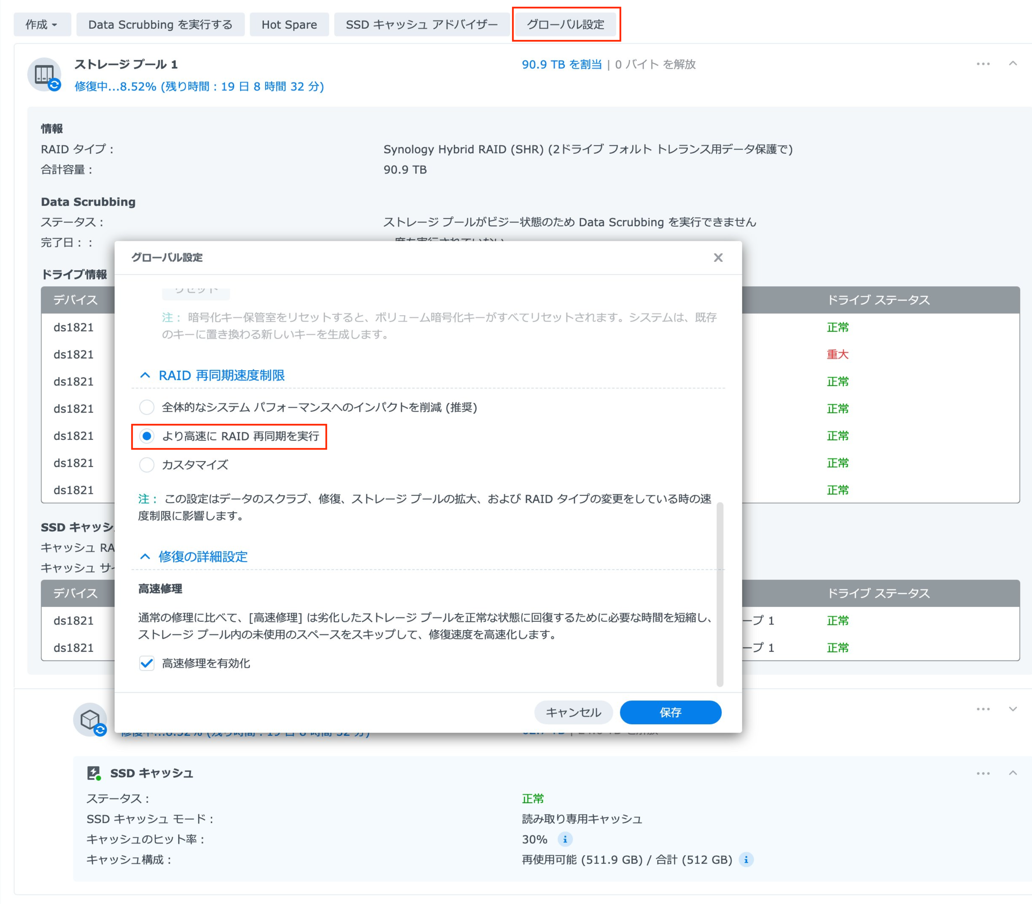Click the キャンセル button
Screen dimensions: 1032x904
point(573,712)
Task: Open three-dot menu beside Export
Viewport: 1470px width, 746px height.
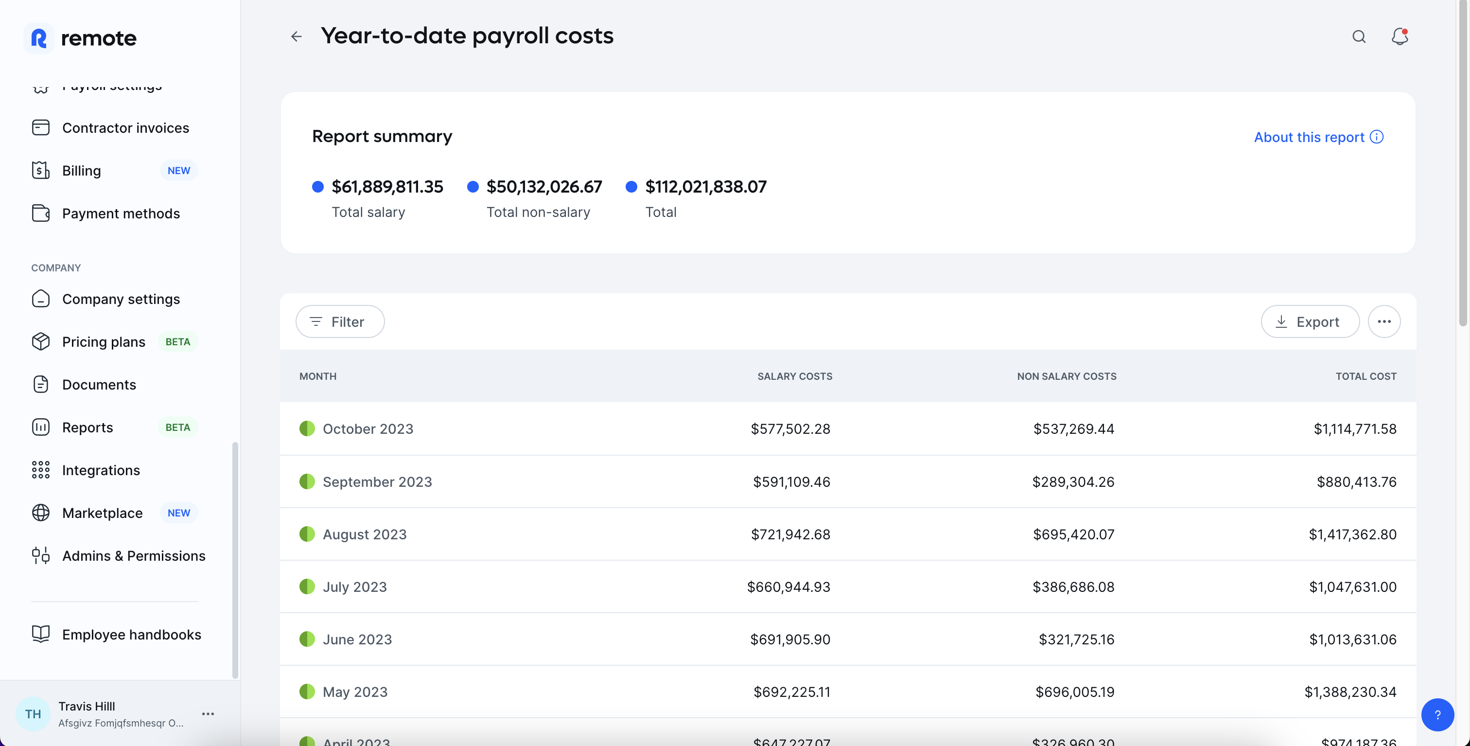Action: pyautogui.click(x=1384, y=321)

------------------------------------------------------------------------

Print exactly the lines from the line with "Task: Open three-dot menu beside Export" through the end of the data, both ends included, and print no pictures.

Task: Open three-dot menu beside Export
Viewport: 1470px width, 746px height.
Action: pyautogui.click(x=1384, y=321)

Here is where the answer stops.